As a filthy casual, could anyone give me a link or brief summary as to why the GIL should/shouldn’t go away?

[–] [email protected] 7 points 1 year ago (1 children)

Basically there is no parallel execution of python code within a single process as long as the global interpreter lock exists. It prevents more than one python thread from running. However, many of the major libraries used in python call out to libraries that can and do release the gil to run native code in parallel.

[–] [email protected] 5 points 1 year ago* (last edited 1 year ago) (1 children)

The GIL only executes one thread at a time. A python program can be multithreaded, but only only thread runs in CPython at a time. If one thread does a system call (like copying a file), then when the python thread is sleeping, the system call can still run in the OS, so there are situations where multithreading can speed up Python programs, even running one thread at a time.

You can run multiple instances of CPython, which is called multiprocessing, and each instance will run one python thread at a time. With different memory space, so all process communication has to be handled manually (afaik, by definition, threads share the same memory space, processes do not).

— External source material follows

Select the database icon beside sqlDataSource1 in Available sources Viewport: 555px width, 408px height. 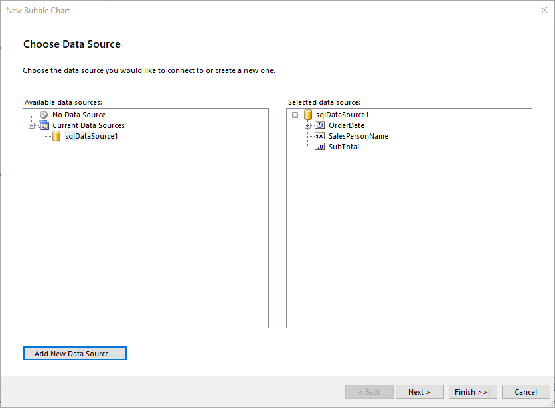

Any library calls not written in Python don't run in the interpreter, so most common critical things aren't limited too badly. For example, I install a NumPy and SciPy library which are compiled against Intel's MKL library. Any NumPy operations execute in MKL, not the Python interpreter, so are almost as fast as writing the program in C and compiling against MKL myself. And I can write Python and NumPy code about 10x faster than C/MKL. And if I'm on a computer that doesn't have MKL, I can install a different NumPy library and it will execute just fine without changing the code.

There's a book called "high performance Python" that helped me figure out a lot of this.

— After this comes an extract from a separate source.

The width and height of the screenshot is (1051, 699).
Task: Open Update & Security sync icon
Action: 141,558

Edit: thought I was posting on the grandparents post instead of the parent post. Sorry.

[–] [email protected] 1 points 1 year ago

No worries!

[–] [email protected] 3 points 1 year ago

a simple explanation but not 100% correct is that even if your code is made to run in parallel using threads, it will never use more than 1 core in your computer.

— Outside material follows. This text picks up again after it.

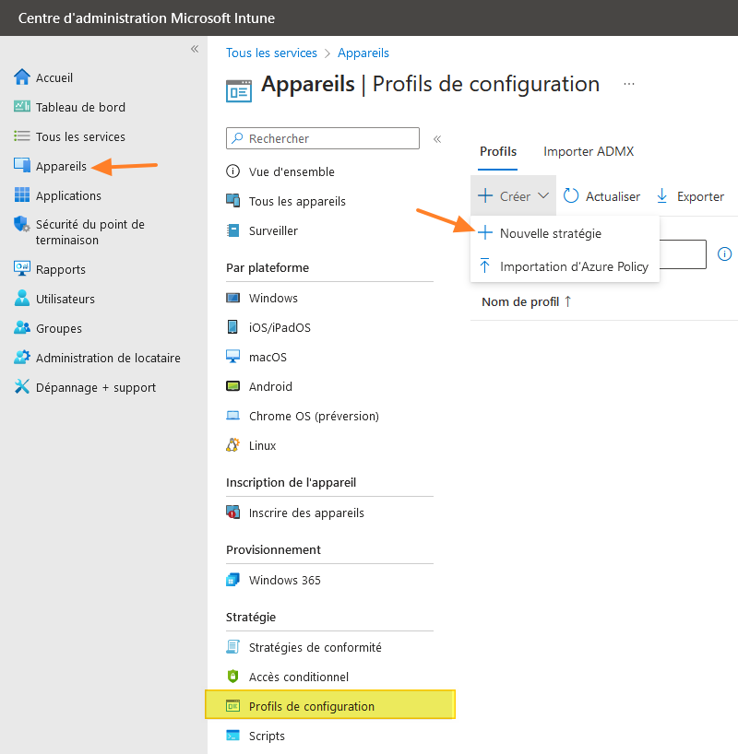Open Tableau de bord dashboard icon

point(22,107)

getting rid of the GIL will let it use all the cores in the processor.

the multiprocessing module "solved" this problem by forking processes instead of threads, but it's not ideal for a lot of workloads.

[–] [email protected] 3 points 1 year ago

This proposal was linked in the page above, and I think the first few sentences do a pretty good job of summarizing the problem.

[–] [email protected] 2 points 1 year ago

The GIL is a thread lock. It prevents threads from accessing the same memory space, eliminating race conditions and more importantly, keeping the reference counters correct so that the python garbage collector can correctly free memory (avoiding leaks)

[–] [email protected] 5 points 1 year ago

For the amount of multiprocess code I’ve written in Python, I’m embarrassed that this is the first I’m hearing about the noGIL build. Really excited to see this feature become the default, though it looks like it will take a while. GIL has definitely been a pain in the ass for fully utilizing multi-core systems.